Exercise details: Filter the records below down to lines containing "click".

Top of Exercise data

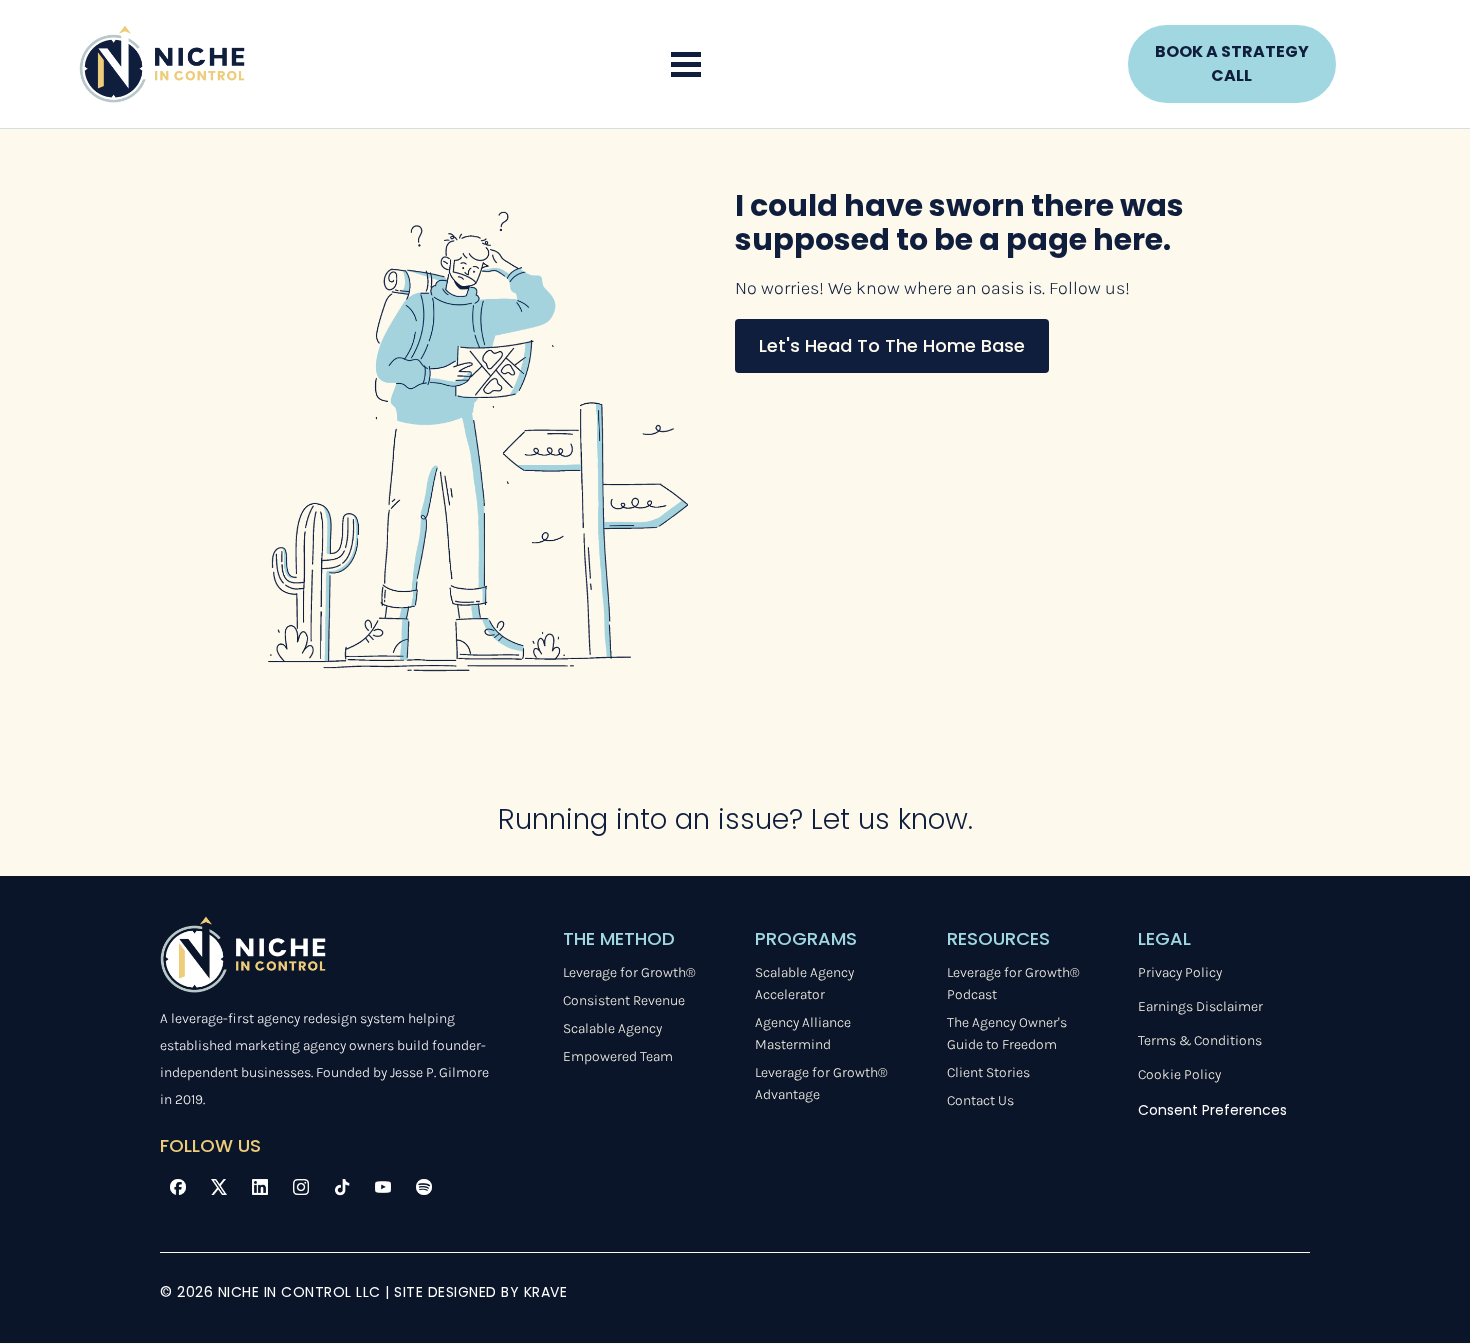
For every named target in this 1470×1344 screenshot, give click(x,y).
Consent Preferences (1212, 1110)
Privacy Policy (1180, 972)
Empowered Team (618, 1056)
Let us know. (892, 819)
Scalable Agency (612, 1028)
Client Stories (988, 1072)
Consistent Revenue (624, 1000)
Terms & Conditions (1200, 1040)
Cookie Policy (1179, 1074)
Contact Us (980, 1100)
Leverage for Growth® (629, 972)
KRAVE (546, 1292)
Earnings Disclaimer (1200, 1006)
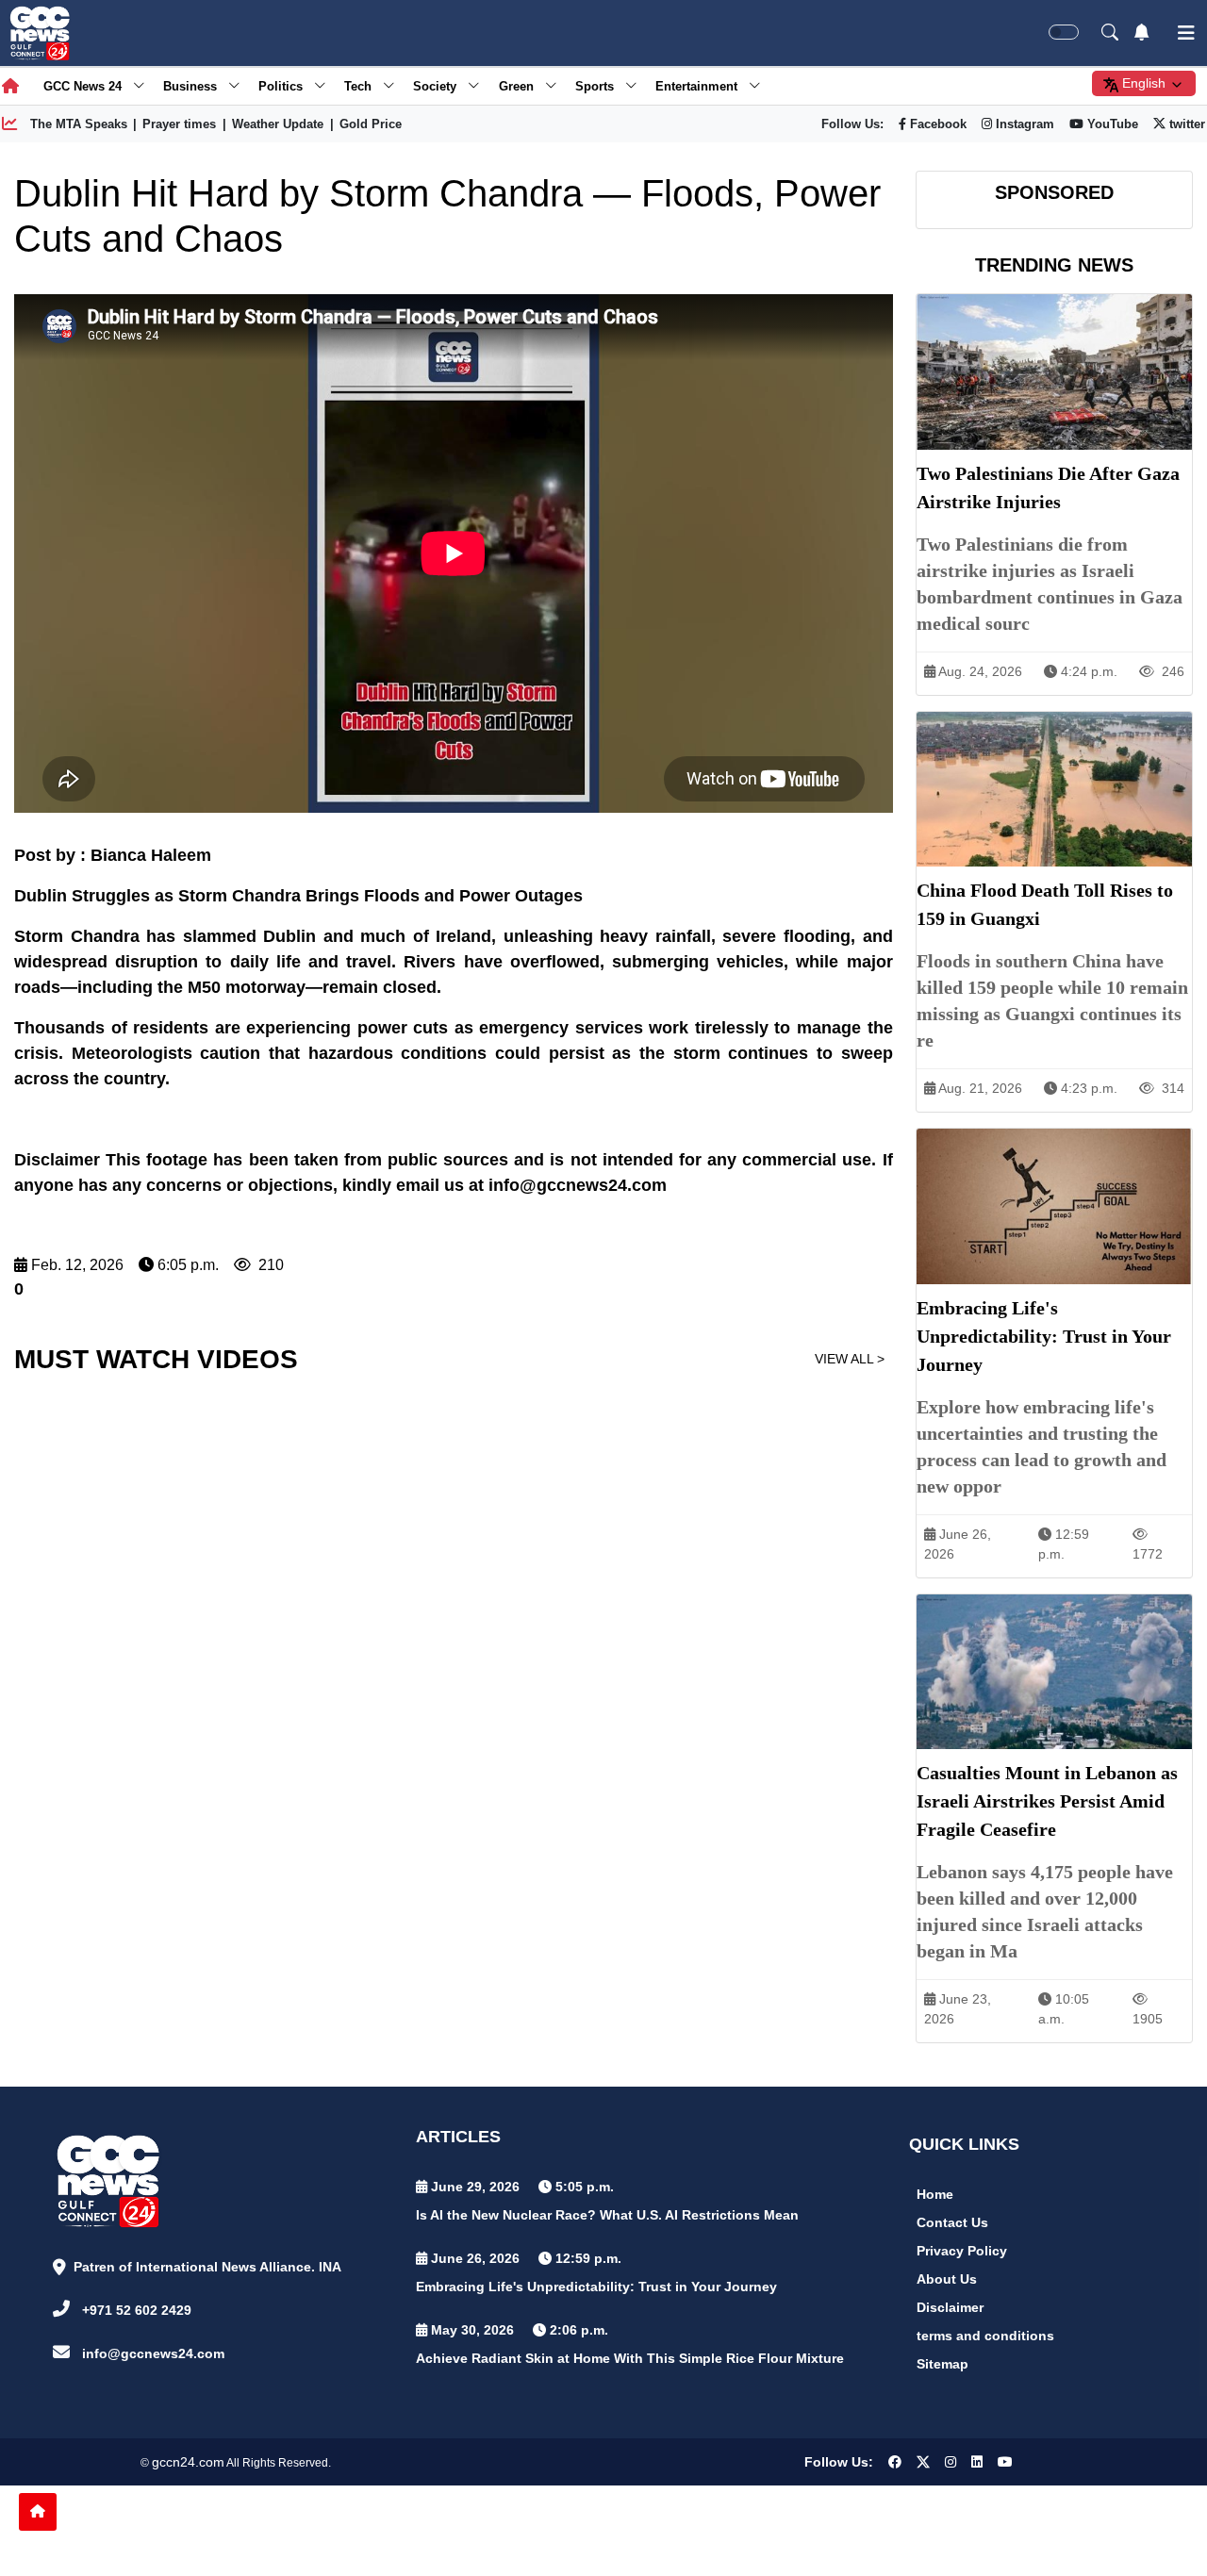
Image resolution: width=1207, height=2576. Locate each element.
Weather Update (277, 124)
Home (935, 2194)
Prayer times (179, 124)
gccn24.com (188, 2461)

Bottom of Exercise data
Top of Exercise data

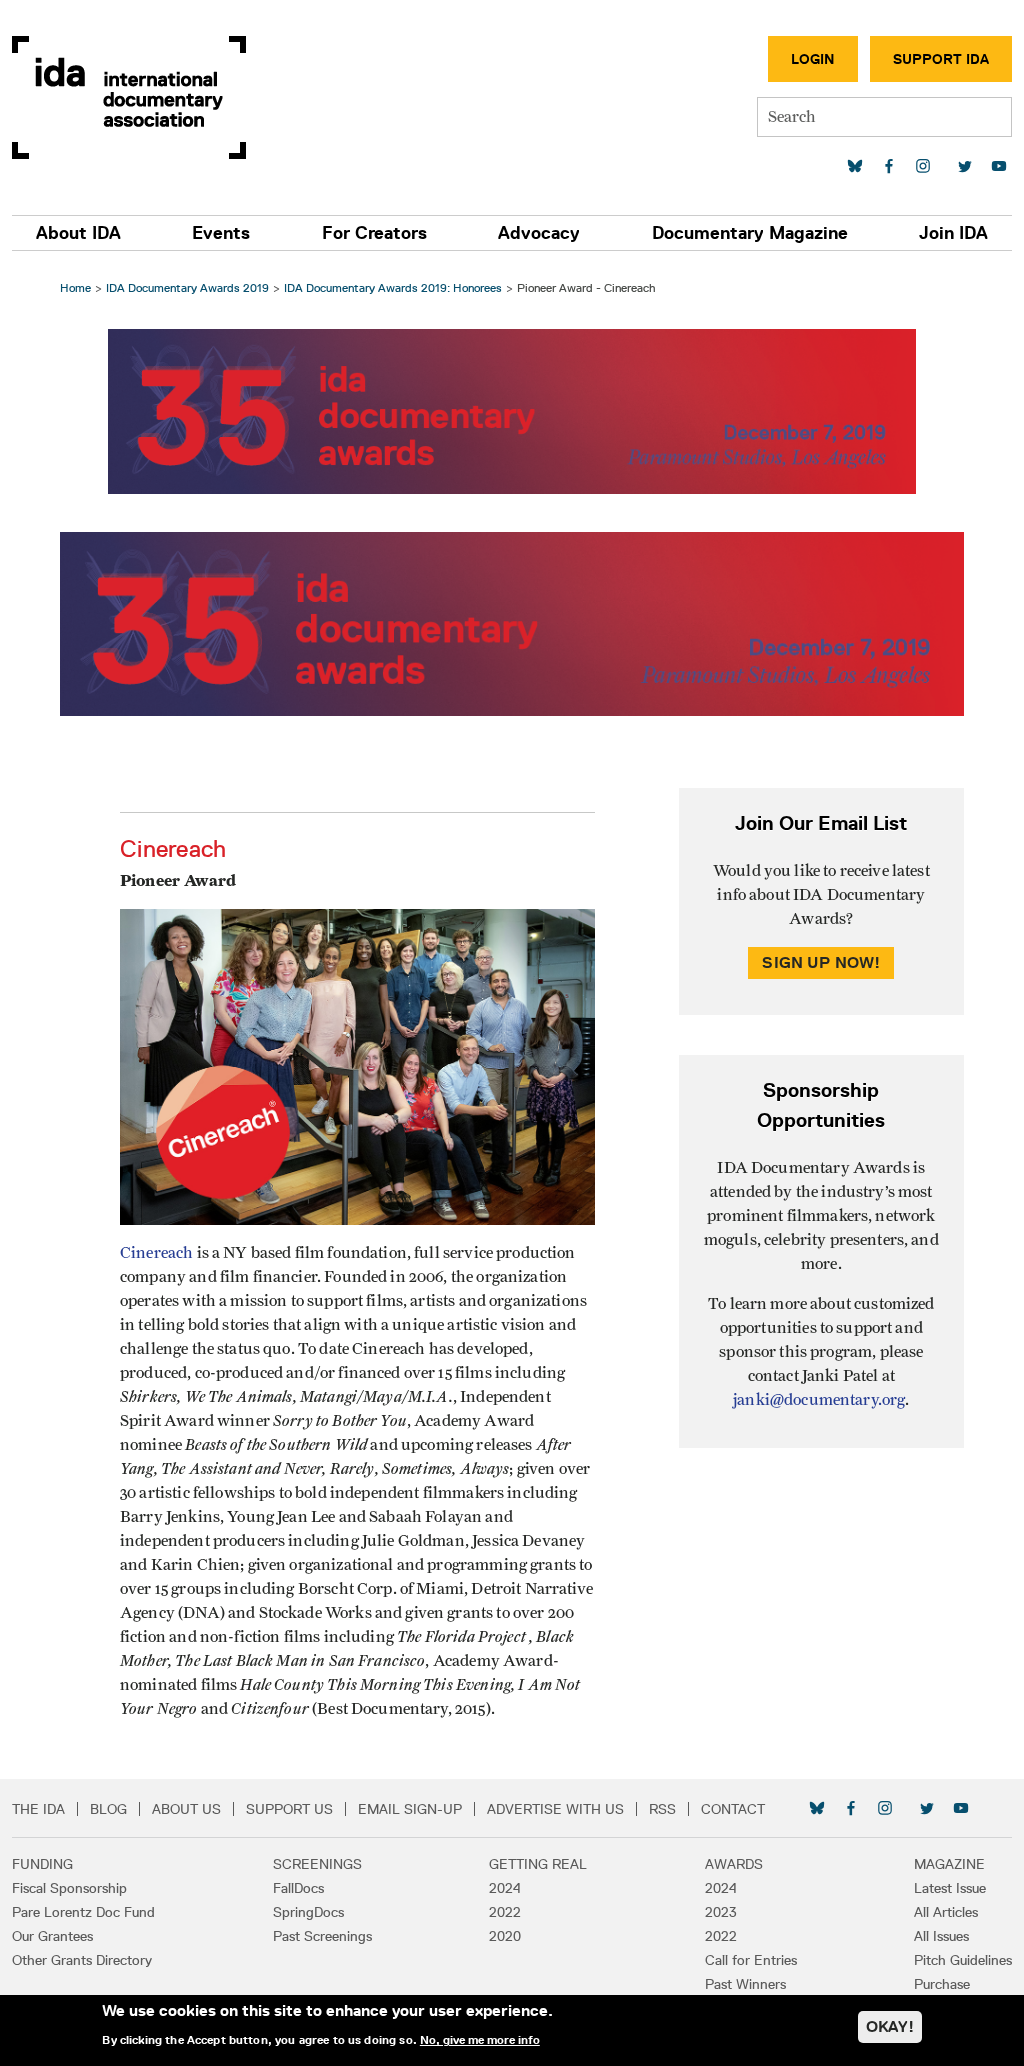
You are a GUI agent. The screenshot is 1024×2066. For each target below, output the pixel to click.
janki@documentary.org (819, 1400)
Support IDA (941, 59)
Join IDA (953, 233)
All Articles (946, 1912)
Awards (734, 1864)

Bottom of Exercise data
Top of Exercise data

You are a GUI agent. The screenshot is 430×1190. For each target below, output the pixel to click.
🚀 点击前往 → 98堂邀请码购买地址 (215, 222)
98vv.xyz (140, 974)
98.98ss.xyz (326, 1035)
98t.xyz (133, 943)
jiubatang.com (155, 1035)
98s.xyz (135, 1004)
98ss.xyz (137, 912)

Bottom of Exercise data

Solution to this problem:
For every named target in this 1470×1344 screenshot, give click(x,y).
You are a GUI agent. The screenshot is 1024×2066. For each target below, output the pixel to click.
You are a GUI agent. The screenshot is 430×1190. For each target below, output the pixel to click.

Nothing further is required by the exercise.